Considering the FDA is actively looking for reasons not to approve new diabetes treatments it’s difficult to imagine Afrezza being treated differently than Bydureon or Linjeta. As noted yesterday FDA approval risk has increased a 100 fold for diabetes drugs. Even before this rash of complete response letters Afrezza’s approval was by no means a foregone conclusion, Diabetic Investor has long believed the odds of approval were no better than 50/50 and sees these odds getting worse as more complete response letters are issued.
This new FDA environment is not only slowing the pace of new drug approvals (Diabetic Investor has seen glaciers move faster), it is also slowing investment activity. We can only imagine what the much hyped partnership discussions supposedly being held by MannKind must be like. As we noted previously whoever partners with MannKind would face enormous hurdles commercializing and marketing Afrezza. Given that no partnership has been announced Diabetic Investor suspects potential partners did their due diligence basically taking a wait and see attitude. Considering where things stand today, these potential partners must be wondering, like the rest of us, if we’ll ever see any new drugs approved for diabetes in the next century.
This lack of movement in the investment arena is not limited just to drug companies looking for money or partners but expands into device companies as well. Never know to be shy to being with, venture funds, private equity firms and potential partners, are placing greater demands on these companies who desperately need the money. As everyone knows the days of easy money are gone and the ultra-conservative FDA has given potential investors and/or partners even more leverage.
The truly sad part here is that without the money, many of these smaller companies cannot survive. While some deserve this fate, others do have innovative products which when fully developed would help patients better manage their diabetes; products that would actually be commercially viable too.
In just a few short months Diabetic Investor will be attending the JP Morgan Healthcare Conference in San Francisco, now home of the World Series Champion Giants. JP Morgan is the premier investment conference for health care companies and servers as a pretty good indicator of how the investment community views the prospects of companies both large and small. Always looking forward to this great conference Diabetic Investor is anxious to learn how these professional investors view this new world order at the FDA.
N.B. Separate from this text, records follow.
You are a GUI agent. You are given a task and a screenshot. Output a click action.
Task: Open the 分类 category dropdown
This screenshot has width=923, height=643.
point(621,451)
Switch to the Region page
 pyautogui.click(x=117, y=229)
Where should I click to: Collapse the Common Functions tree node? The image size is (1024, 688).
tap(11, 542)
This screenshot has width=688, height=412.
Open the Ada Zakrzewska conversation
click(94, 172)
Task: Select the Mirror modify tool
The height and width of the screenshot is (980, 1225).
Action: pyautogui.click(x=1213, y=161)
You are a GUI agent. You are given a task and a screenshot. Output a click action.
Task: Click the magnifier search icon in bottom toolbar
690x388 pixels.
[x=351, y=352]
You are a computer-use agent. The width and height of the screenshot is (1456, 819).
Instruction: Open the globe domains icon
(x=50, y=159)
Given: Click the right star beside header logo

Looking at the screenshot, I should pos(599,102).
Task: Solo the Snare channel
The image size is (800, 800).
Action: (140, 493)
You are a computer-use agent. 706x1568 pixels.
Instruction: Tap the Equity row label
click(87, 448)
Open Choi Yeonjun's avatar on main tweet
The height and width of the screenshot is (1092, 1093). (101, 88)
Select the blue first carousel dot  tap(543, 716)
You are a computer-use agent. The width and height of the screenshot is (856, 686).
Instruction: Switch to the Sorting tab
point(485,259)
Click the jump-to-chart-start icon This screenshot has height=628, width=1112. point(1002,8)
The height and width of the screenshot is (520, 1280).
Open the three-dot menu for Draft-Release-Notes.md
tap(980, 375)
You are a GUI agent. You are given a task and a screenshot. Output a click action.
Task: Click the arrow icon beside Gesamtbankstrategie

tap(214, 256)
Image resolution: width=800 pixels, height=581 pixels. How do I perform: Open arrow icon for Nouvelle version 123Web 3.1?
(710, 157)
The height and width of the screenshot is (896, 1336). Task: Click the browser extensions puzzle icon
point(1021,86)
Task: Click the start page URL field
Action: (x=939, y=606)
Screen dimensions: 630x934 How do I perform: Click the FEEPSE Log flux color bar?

What’s becoming obvious here, to everyone but the FDA that is, is that the diabetes world already facing a host of challenges must deal with an uncertain regulatory environment which can change from moment to moment. If there is one thing that investors hate more than anything else it is uncertainty, they can deal with the uncertainties of drug and device development but have no way of dealing with an FDA that changes the rules of the game while the game is being played. The bottom line here is as investment grinds to a halt so does the pace of innovation. As Adam Smith noted; “Money, says the proverb, makes money. When you get a little, it is often easy to get more. The great difficulty is to get that little.”